Bonnet-Malaby-Darrifourcq-Sclavis
Depuis longtemps
Richard Bonnet (g), Tony Malaby (sax), Sylvain Darrifourcq (d), Louis Sclavis (clar)
Label / Distribution : Jazzdor Series
Le nouvel enregistrement du guitariste Richard Bonnet est intéressant à plus d’un titre. Il grave sur disque un trio actif de manière épisodique mais continue durant les années 2017/2018, et qui n’avait pas eu de concrétisation discographique. De fait, enregistré live en 2018, Depuis longtemps réunit le batteur Sylvain Darrifourcq et le saxophoniste américain Tony Malaby. Les accointances esthétiques sont évidentes dans cette formation et l’intensité recherchée est atteinte avec une conviction volontaire, comme c’est le cas sur « Remolino » (signé de Malaby), titre d’ouverture qui s’embrase progressivement. Les musiciens y sont libres de leurs intentions pour peu qu’elles servent le projet commun et respectent le développement des morceaux. Les autres compositions (de la main du guitariste) sont, par ailleurs, parfaitement structurantes. Pleinement incarnées, elles valorisent, en retour, les interventions de chacun.
L’invitation faite à Louis Sclavis ajoute un ingrédient supplémentaire à ce trio devenu quartet. Avec l’expérience qui est la sienne, le clarinettiste se fond naturellement dans la proposition de Bonnet.
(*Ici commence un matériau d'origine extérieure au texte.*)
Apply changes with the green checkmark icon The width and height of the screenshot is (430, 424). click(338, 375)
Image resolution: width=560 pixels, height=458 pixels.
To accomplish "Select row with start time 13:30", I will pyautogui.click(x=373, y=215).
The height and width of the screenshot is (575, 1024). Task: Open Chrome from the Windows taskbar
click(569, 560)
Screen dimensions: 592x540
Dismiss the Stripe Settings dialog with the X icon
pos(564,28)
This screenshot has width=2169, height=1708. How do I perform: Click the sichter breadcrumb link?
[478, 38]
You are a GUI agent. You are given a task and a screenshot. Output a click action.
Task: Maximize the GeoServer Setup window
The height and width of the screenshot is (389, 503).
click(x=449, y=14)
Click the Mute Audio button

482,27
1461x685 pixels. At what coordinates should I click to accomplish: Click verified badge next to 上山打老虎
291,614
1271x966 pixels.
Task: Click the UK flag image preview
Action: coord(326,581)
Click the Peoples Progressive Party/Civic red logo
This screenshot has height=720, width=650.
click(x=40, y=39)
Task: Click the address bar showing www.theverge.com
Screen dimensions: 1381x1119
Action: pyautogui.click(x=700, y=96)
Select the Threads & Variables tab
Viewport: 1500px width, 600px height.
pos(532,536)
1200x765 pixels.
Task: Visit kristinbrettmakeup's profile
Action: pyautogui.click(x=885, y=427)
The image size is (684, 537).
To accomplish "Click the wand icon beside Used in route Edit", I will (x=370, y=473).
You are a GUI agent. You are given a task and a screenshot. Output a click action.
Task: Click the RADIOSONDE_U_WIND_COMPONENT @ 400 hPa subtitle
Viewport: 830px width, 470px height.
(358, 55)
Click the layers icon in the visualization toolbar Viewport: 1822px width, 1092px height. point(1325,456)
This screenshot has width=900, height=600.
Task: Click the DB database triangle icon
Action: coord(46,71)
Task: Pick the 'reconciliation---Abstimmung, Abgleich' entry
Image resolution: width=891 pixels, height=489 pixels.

La complémentarité des timbres des soufflants, rauques ou enveloppants, secs ou caressants, propose des couleurs contrastées et changeantes qui évoluent le long des titres. Enroulant des phrases d’où une forme de tension n’est jamais absente, les deux musiciens s’aventurent dans un échange qui n’est pas une confrontation mais un gonflement plein de leur voix. La batterie protéiforme de Sylvain Darrifourcq leur sert d’aiguillon ; complétant le set de son instrument par l’usage de sons électriques ou électroniques, il élargit le spectre rythmique et apporte un supplément d’étrangeté à des pièces qui globalement privilégient la suspension et les espaces, puis la libération de la tension.
Richard Bonnet, quant à lui, n’est pas de ceux qui s’approprient le devant de la scène dans un délire égotiste. Au contraire, il choisit de se positionner en retrait pour mieux installer un climat tonique et cahotant. Sons clairs et précis, il est coloriste autant que bassiste, c’est selon. Ce positionnement ouvert et collaboratif permet de maintenir une dynamique qui ne faiblit pas mais avance inexorablement, et laisse de la place à la musique pour circuler. Ce dont rend compte le titre « Double pain » qui clôture le répertoire avec force et réussite.